■ Task description
Which of the lines below include the word "computer"? Pull each one out.

[Records from a data collection]
------------------------------------

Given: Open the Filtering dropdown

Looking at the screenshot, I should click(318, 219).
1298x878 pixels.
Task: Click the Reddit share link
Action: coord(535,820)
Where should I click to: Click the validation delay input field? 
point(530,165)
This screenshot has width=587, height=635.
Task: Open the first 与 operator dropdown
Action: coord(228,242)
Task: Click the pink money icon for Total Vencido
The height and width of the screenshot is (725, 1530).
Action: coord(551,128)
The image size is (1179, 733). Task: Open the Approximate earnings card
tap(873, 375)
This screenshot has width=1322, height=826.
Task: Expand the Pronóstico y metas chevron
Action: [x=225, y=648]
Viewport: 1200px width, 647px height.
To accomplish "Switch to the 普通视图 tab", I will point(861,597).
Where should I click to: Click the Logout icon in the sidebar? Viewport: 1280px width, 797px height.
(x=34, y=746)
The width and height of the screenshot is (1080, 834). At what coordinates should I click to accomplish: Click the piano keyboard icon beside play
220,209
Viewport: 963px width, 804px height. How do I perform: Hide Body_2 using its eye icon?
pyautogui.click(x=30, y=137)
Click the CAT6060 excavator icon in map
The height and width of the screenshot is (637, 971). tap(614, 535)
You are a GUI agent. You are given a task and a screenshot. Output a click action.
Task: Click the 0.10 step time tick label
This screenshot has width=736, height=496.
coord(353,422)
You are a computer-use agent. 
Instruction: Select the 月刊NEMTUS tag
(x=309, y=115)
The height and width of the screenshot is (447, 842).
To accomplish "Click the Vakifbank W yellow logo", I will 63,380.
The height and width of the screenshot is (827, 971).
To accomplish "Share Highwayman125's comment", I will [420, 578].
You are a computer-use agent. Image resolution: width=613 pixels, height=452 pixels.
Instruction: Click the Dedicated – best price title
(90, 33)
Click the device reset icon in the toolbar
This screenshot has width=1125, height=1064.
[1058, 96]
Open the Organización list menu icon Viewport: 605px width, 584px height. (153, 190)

------------------------------------

■ Response below
You are a computer-use agent. 
You are a computer-use agent. Image resolution: width=613 pixels, height=452 pixels.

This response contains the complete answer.